Le site de référence sur le philosophe français Emile Chartier, dit Alain (1868-1951), par l’Association des Amis d’Alain, fondée par ses proches après sa mort.

Le site de référence sur le philosophe français Emile Chartier, dit Alain (1868-1951), par l’Association des Amis d’Alain, fondée par ses proches après sa mort.

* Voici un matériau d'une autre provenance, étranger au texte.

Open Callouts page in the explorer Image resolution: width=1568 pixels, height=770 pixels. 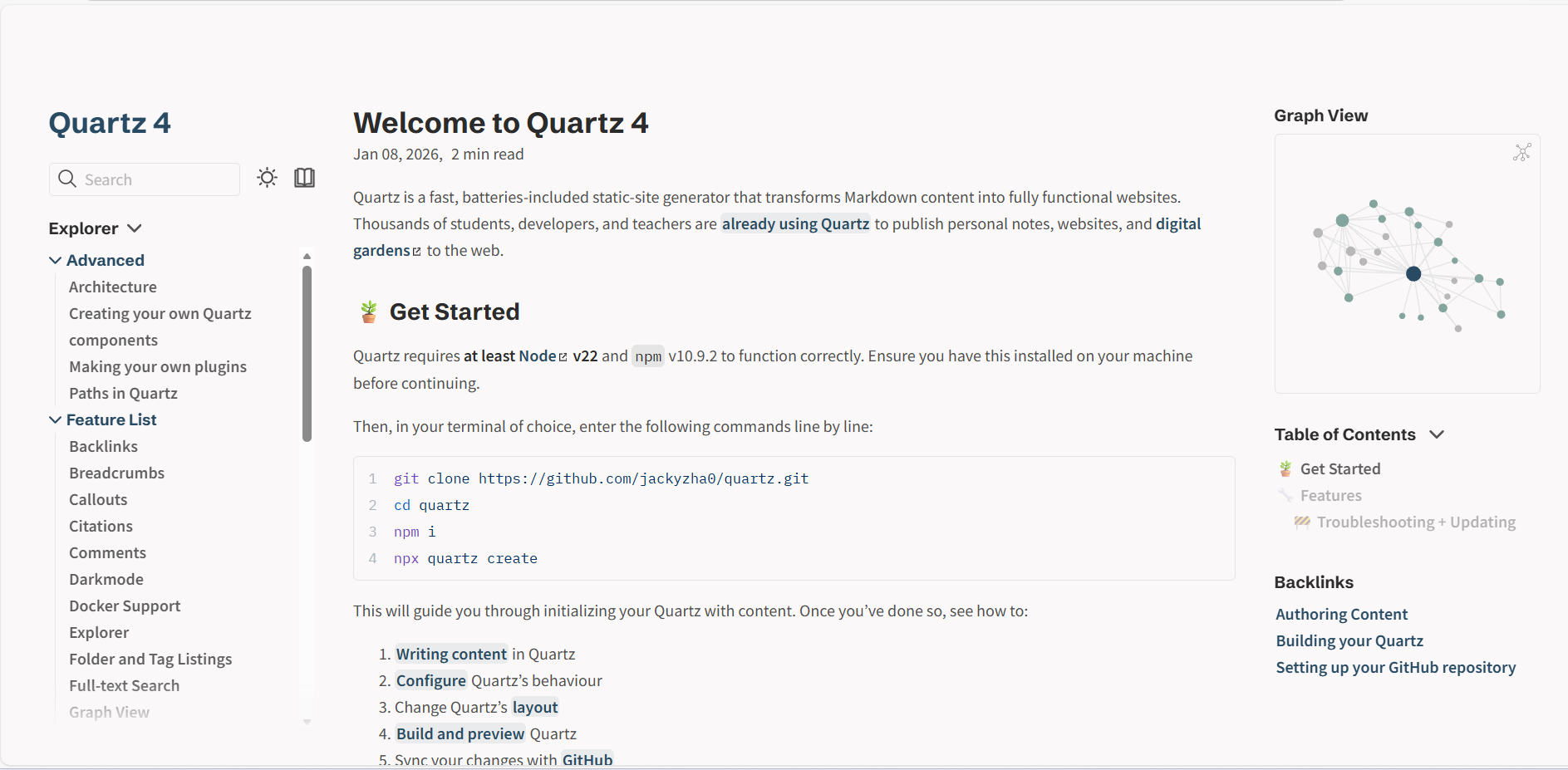point(98,499)
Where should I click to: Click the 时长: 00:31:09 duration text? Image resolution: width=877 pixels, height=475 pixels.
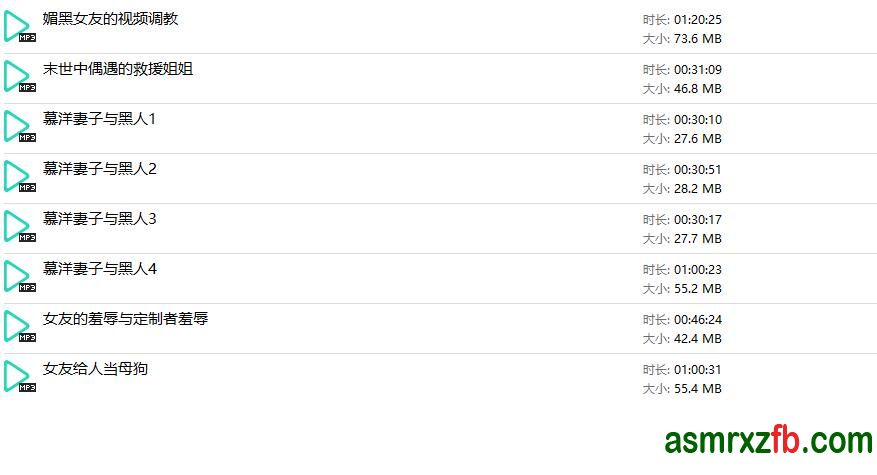pos(682,70)
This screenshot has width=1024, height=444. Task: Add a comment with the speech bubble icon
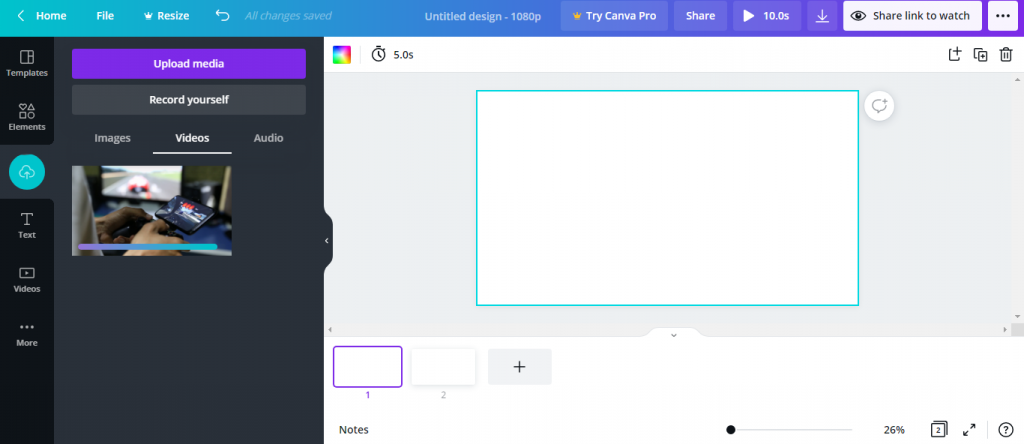coord(879,106)
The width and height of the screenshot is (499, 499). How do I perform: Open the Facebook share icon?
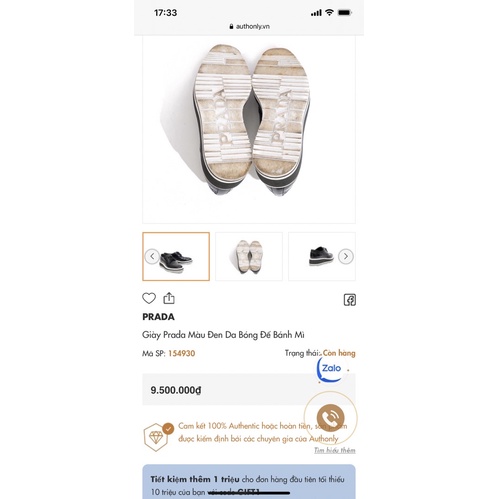tap(350, 300)
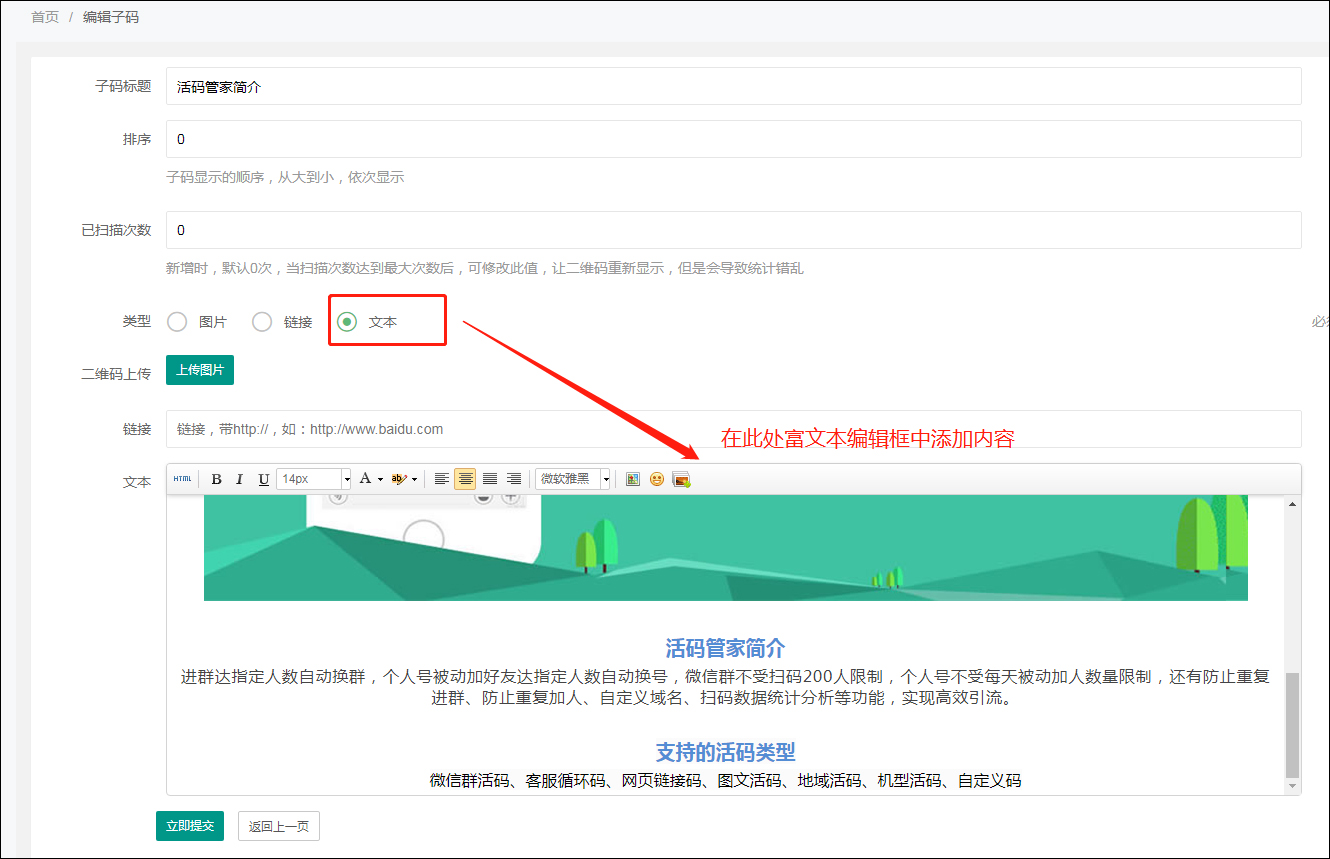Image resolution: width=1330 pixels, height=859 pixels.
Task: Apply underline formatting to text
Action: coord(263,478)
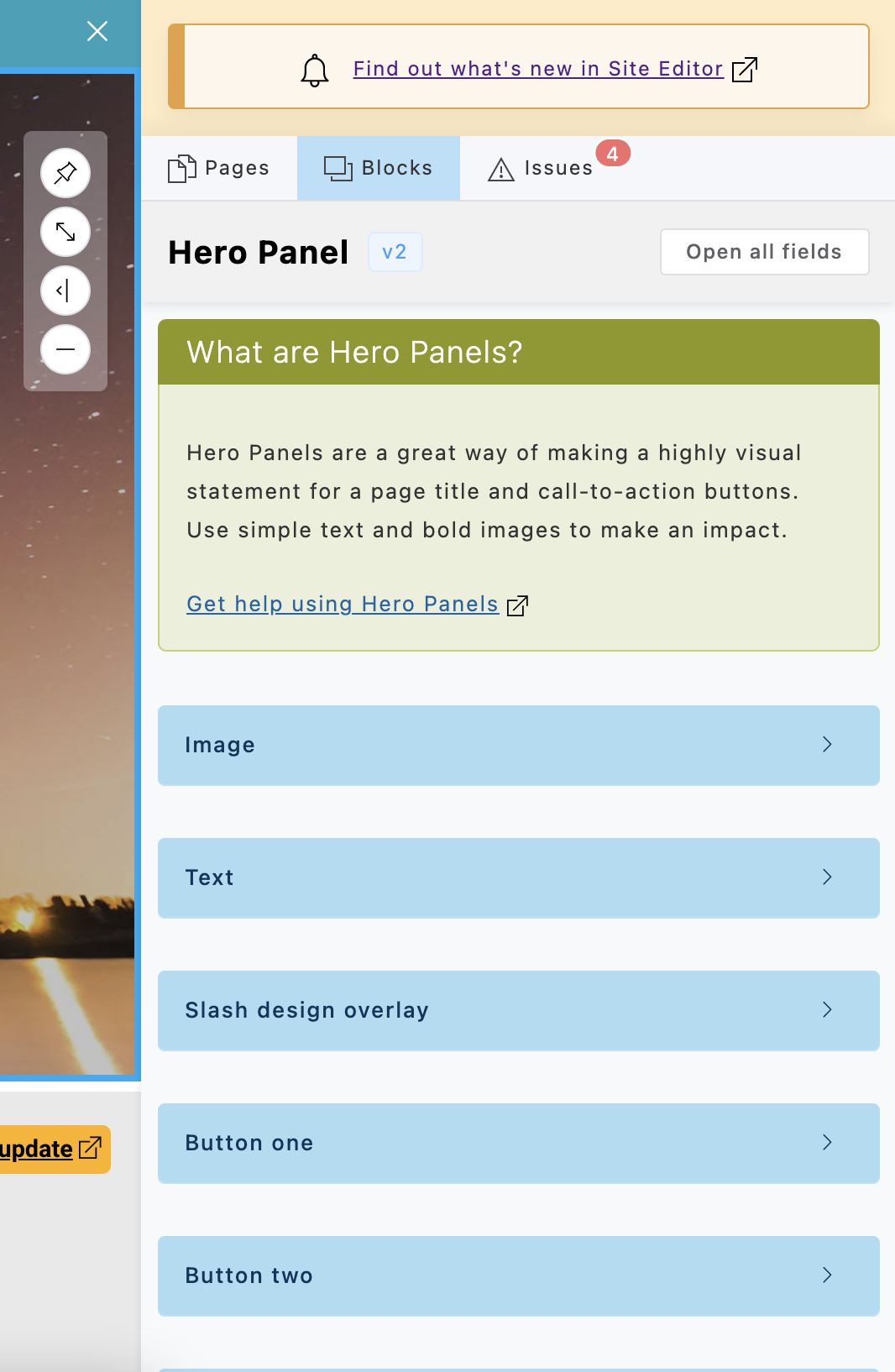The height and width of the screenshot is (1372, 895).
Task: Click the pin icon in preview toolbar
Action: [65, 173]
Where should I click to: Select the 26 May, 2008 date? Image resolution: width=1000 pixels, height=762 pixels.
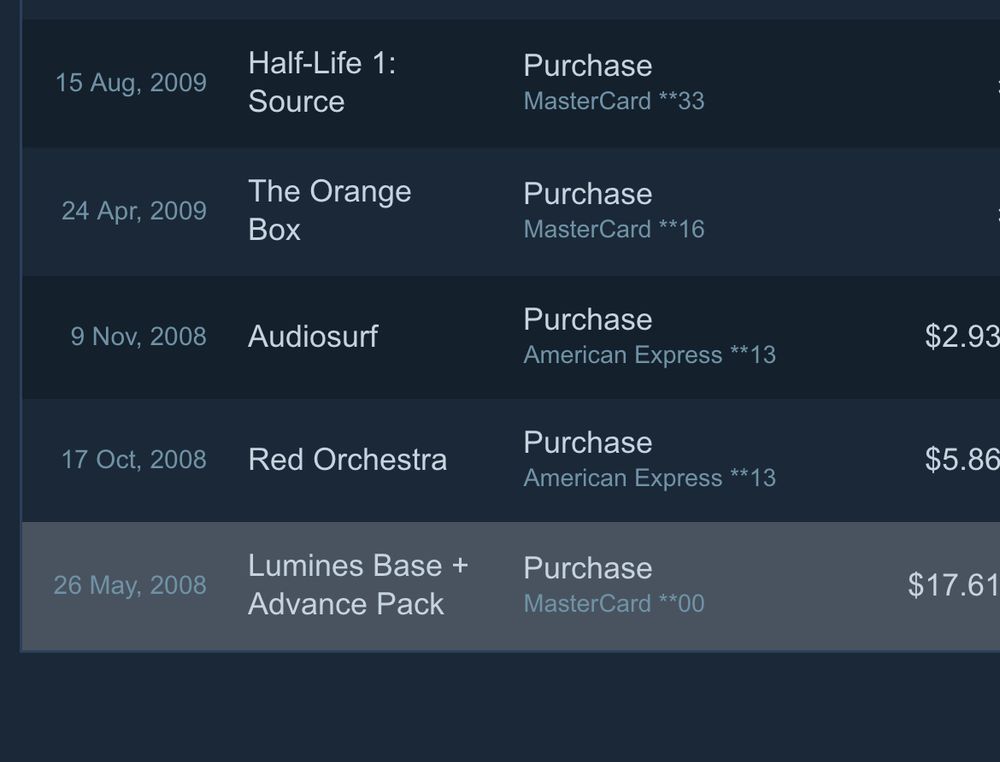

Les fruits de la confiance

La cause principale qui fait que la paix est une œuvre difficile, c’est qu’on n’a jamais vu la bonne foi répondre à la défiance. L’homme est ainsi fait qu’il rend en même monnaie, et se croit assez honnête s’il donne justement ce que l’autre attend. C’est par là que des hommes, à l’ordinaire doux et justes, trouvent naturel de nuire à l’ennemi de toutes les manières, dès que l’état de guerre est déclaré. L’ennemi sait très bien à quoi il peut s’attendre ; je ne le trompe point. Pareillement, la double ruse des marchés est compatible avec la probité stricte. Considérez l’acheteur et le vendeur autour d’une vache ; le vendeur ne cesse de faire croire, par les paroles et l’attitude, qu’il n’est pas pressé de vendre ; et l’acheteur, au contraire, fait entendre, par une comédie parfaitement jouée, qu’il n’a point envie d’acheter, et que cette vache ne lui plaît pas du tout. Ce double mensonge est dans les règles du jeu ; et remarquez que l’on n’a trouvé rien de mieux pour fixer les justes prix. Aussi le prodigue qui vend et achète sans dissimuler, montrant au contraire naïvement le fond de son désir, est communément méprisé ; ce jugement est humain et sage dans le fond, et certainement inébranlable. Je n’ai jamais observé sans surprise la solennité presque religieuse du marché conclu. Le même homme, qui dissimule si bien, montre soudain son vrai visage lorsque la main de l’autre a frappé dans la sienne. Et le même paysan, qui étale des apparences sans aucune pudeur, rougirait à la seule pensée des dettes que le prodigue porte si allégrement. D’où l’on tire, si l’on réfléchit sans précaution, cette idée connue que l’honnêteté dépend de la coutume ; mais ce n’est que le dehors de la chose. L’homme est divers, contraire à soi, souvent incompréhensible en ses actions ; mais constant en ses motifs et en ses règles ; et il faudrait dire plutôt que l’honnête dépend des conventions, dans le plein du sens du mot ; ce que traduit le principe juridique : « Le contrat est la loi des parties. »

 

Simone Baltaxé (1925 – 2009): Marché aux bestiaux d’Avignon (détail), 1950

 

Vous répétez à l’enfant qu’il est menteur, paresseux, méchant ; gardez vous qu’il ne prenne ces affirmations comme établissant une sorte de contrat entre vous et lui, d’après lequel vous êtes autorisé à vous défier, à espionner, à punir, mais d’après lequel il est autorisé en quelque manière à vous tromper et à faire ce qui lui plaît, dès qu’il le peut, en tout cas à l’essayer, à ses risques. La menace est comme une permission sous condition. « Si je t’y prends » ; et c’est la guerre. Les Anglais, en cette éducation qui forme le gentleman, tirent grand parti, à ce que l’on raconte, de cette confiance entière qu’ils donnent à la parole de l’écolier. Je n’irai pas jusqu’à dire qu’on ne trompe jamais celui qui jure de croire, car les passions sont fortes, et surtout l’enfance est légère ; mais je crois ferme qu’aucun homme n’aime à tromper celui qui a confiance ; au lieu qu’à celui qui ne croit jamais et se défie toujours, on ment sans remords, et souvent même avec plaisir.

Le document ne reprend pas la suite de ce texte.